YOUR INSTRUCTIONS
Repeat exactly, and only, the lines from the one containing "Task: Click the panel resize divider handle" through the last line of the data below.

++++++++++

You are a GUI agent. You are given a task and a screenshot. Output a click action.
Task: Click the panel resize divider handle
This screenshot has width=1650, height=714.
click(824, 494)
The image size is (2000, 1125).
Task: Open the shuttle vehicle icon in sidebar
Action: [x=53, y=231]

++++++++++

THE ANSWER
Task: Click the panel resize divider handle
This screenshot has width=1650, height=714.
click(824, 494)
The image size is (2000, 1125).
Task: Open the shuttle vehicle icon in sidebar
Action: [x=53, y=231]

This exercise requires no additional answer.